§ **PASSAGE FOR REVIEW**:
+++

Hacker News new | ask | show | jobs
by wavemode 589 days ago
> dramatically higher performance this year than last year, and were dramatically better last year than the year before

Yeah, but, better at _what_?

Cars are dramatically faster today than 100 years ago. But they still can't fly.

Similarly, LLMs performing better on synthetic benchmarks does not demonstrate that they will eventually become superintelligent beings that will replace humanity.

If you want to actually measure that, then these benchmarks need to start asking questions that demonstrate superintelligence: "Here is a corpus of all current research on nuclear physics, now engineer a hydrogen bomb." My guess is, we will not see much progress.

1 comments

Humans could engineer a hydrogen bomb in the 1960's from publicly available research and multiple AI models from unrelated firms could do it right this moment if you unlocked its censors.

Turning that into an agent which builds its own hydrogen bomb using what amount to seized resources and to do it covertly at a pace that is faster than human agencies notice is a different sort of thing, but the middleware to do that sort of agent directed project is rapidly developing as well, and there is strong economic incentive for self-interested actors to pursue it. For a very brief moment in time, a huge amount of shareholder value will be created, and then suddenly destroyed.

+++

§ **RECORDS**:
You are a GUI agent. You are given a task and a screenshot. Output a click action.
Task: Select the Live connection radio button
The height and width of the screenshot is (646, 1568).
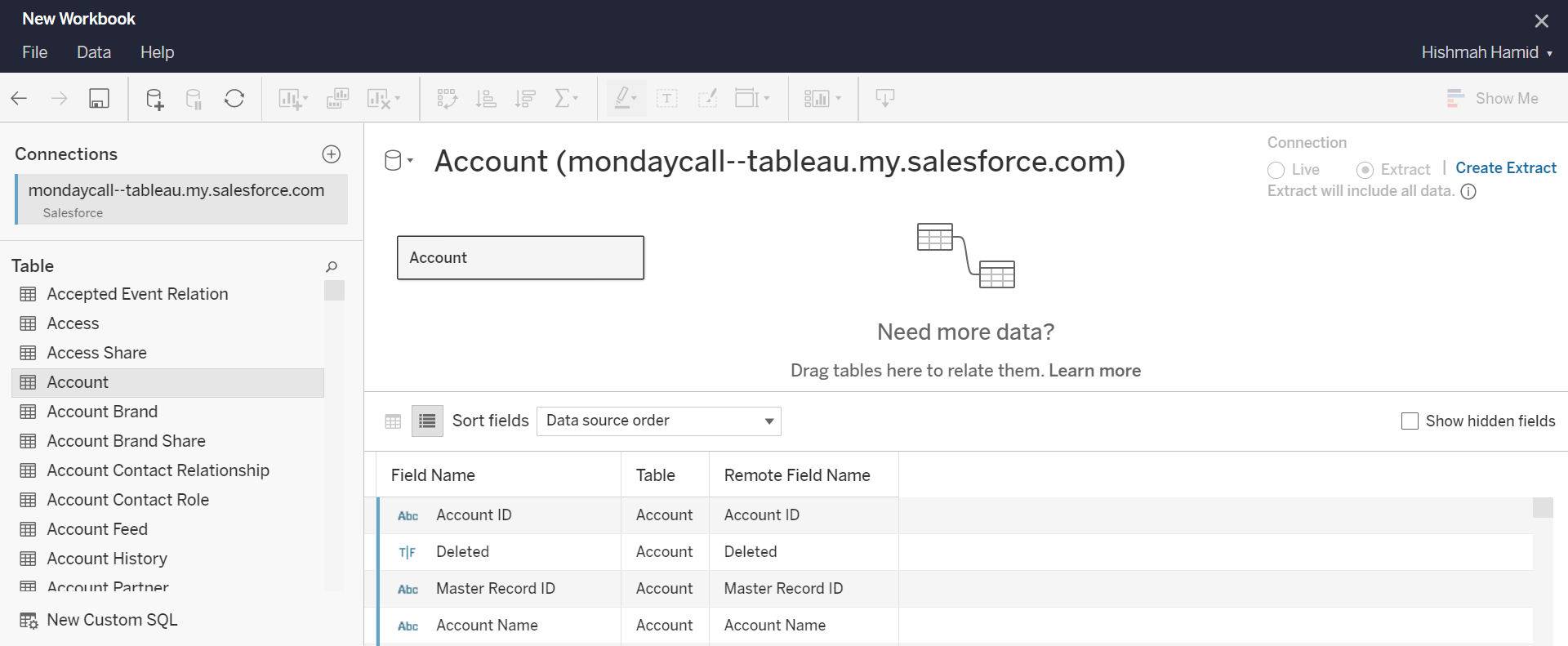point(1276,170)
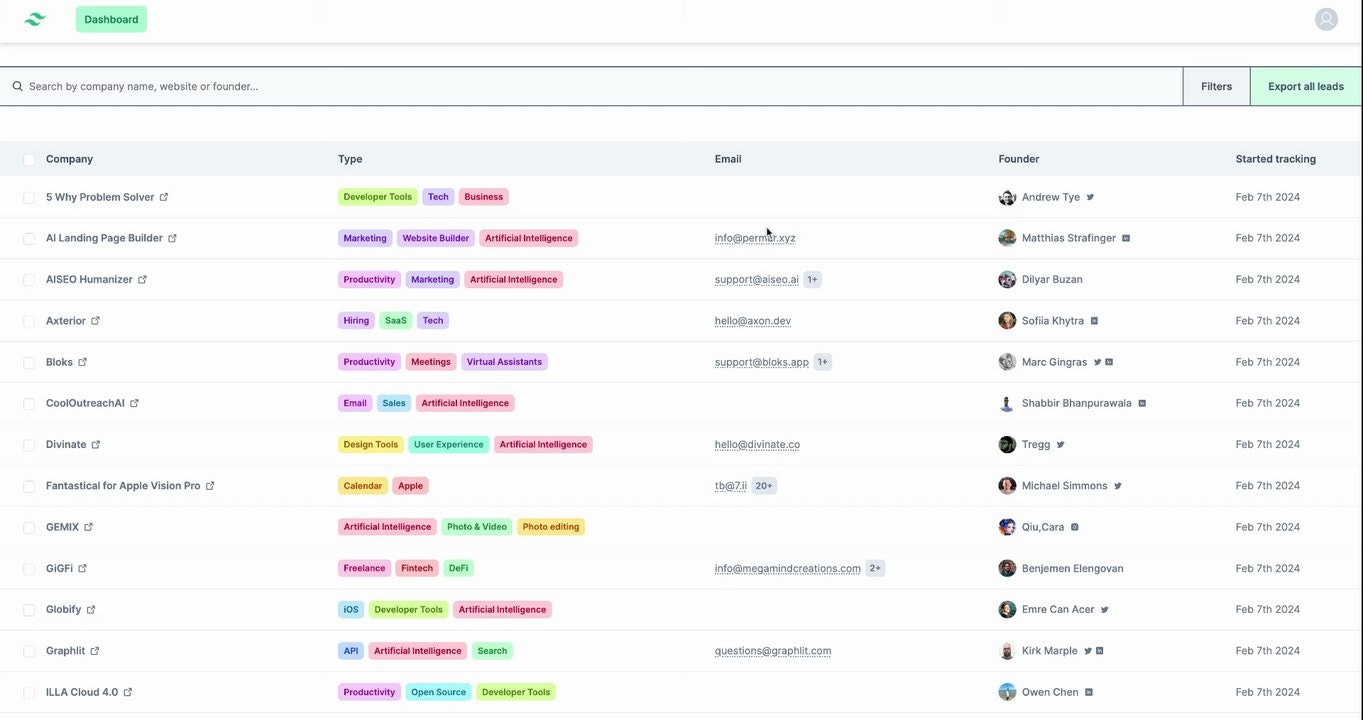This screenshot has width=1363, height=720.
Task: Tick the Divinate row checkbox
Action: pyautogui.click(x=29, y=445)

+++

§ **SET OF TASKS**:
- 1) According to the Hacker News thread, why does the reply say self-interested actors will pursue an agent that could build a hydrogen bomb? Answer in one to three sentences.
- 2) Reproduce the stretch of the Hacker News thread from "Yeah, but, better" through "see much progress.", keeping every word and punctuation mark as it appears.

§ **SOLVED PROBLEMS**:
- 1) The reply says there is strong economic incentive for self-interested actors to pursue it. It also notes that the middleware for such agent-directed projects is rapidly developing.

- 2)
Yeah, but, better at _what_?

Cars are dramatically faster today than 100 years ago. But they still can't fly.

Similarly, LLMs performing better on synthetic benchmarks does not demonstrate that they will eventually become superintelligent beings that will replace humanity.

If you want to actually measure that, then these benchmarks need to start asking questions that demonstrate superintelligence: "Here is a corpus of all current research on nuclear physics, now engineer a hydrogen bomb." My guess is, we will not see much progress.